■ Records excerpted from a collection:
----------

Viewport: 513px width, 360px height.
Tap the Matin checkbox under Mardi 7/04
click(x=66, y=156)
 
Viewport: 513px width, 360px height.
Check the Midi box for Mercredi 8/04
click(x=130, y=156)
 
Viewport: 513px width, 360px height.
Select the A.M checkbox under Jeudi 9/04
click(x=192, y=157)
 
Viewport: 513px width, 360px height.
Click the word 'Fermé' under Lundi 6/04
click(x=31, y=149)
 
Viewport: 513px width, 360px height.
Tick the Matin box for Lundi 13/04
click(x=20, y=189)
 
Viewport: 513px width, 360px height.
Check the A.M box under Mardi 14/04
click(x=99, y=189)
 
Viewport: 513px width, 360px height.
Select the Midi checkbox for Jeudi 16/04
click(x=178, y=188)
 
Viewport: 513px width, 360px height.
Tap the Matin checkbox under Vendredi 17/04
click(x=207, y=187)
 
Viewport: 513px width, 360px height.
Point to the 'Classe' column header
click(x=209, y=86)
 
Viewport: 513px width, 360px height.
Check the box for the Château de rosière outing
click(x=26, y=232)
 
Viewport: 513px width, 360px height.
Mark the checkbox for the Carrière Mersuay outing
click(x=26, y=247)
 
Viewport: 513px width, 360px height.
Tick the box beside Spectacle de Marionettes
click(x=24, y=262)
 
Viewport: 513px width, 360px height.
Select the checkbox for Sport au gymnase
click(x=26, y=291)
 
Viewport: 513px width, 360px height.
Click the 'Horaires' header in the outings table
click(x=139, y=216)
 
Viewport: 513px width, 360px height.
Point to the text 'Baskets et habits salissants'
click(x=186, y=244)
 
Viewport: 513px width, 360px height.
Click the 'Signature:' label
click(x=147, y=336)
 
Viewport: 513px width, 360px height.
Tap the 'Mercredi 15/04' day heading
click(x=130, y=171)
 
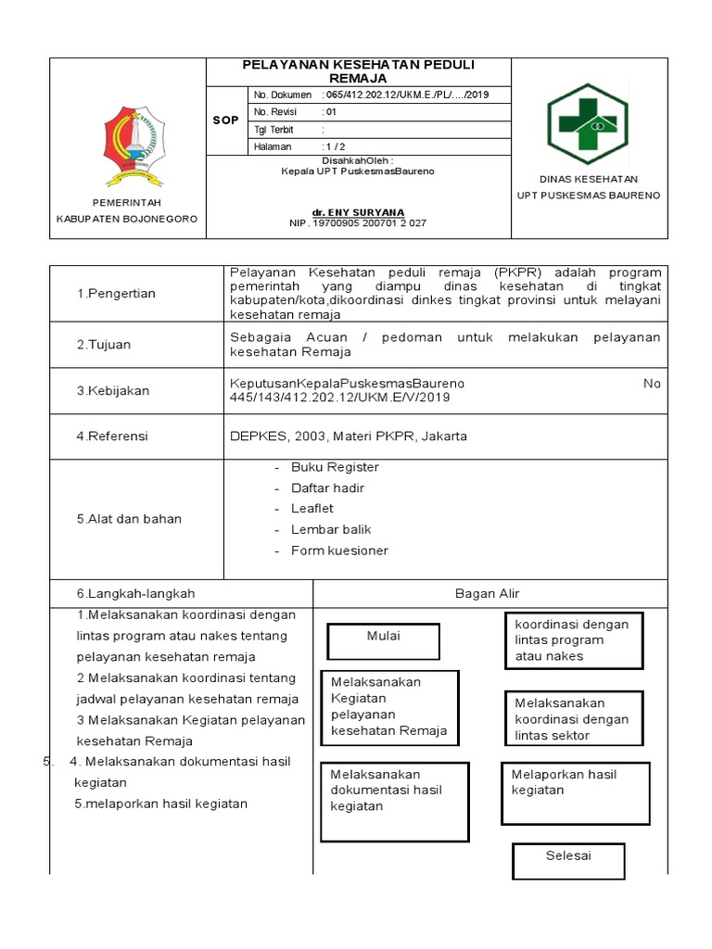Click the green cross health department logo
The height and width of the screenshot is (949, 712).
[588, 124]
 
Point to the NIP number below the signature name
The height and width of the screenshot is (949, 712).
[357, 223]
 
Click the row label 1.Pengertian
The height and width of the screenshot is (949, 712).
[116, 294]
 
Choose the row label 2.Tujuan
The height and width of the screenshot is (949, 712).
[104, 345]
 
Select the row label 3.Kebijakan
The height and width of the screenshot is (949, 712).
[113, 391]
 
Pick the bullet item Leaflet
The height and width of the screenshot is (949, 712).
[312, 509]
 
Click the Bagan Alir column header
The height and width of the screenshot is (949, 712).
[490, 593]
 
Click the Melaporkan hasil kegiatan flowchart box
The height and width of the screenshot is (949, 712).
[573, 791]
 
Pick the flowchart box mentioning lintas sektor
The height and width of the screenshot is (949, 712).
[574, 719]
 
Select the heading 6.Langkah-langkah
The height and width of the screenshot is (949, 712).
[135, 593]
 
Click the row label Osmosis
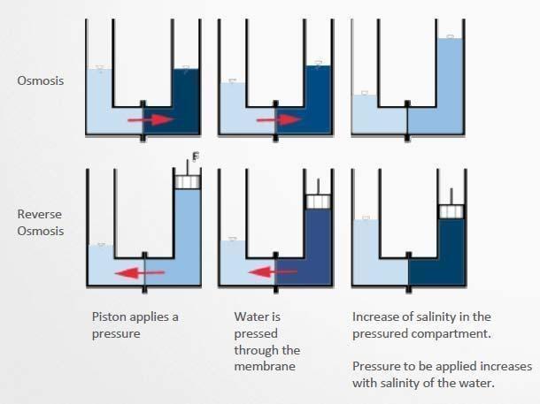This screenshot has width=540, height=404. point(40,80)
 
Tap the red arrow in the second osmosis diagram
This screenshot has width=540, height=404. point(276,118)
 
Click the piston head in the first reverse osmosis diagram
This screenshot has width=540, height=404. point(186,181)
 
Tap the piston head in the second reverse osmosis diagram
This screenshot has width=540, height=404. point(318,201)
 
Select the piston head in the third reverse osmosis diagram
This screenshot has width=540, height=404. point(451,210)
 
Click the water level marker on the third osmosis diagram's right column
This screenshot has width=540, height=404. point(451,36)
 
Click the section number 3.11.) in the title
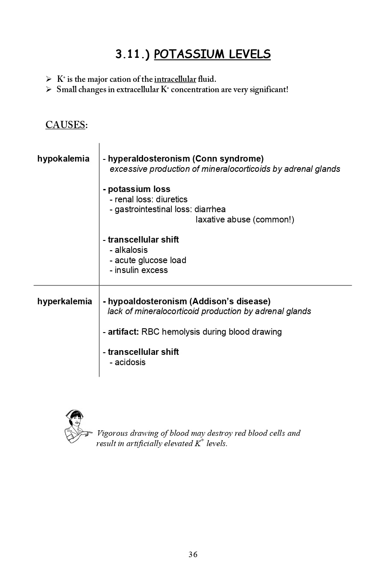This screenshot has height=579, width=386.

----------

■ REQUIREMENT: Which lines of the data above contain the word "Jeudi"? Show each of them in full, treating uppercase and lowercase as different.

■ RESULT BELOW:
Select the A.M checkbox under Jeudi 9/04
Select the Midi checkbox for Jeudi 16/04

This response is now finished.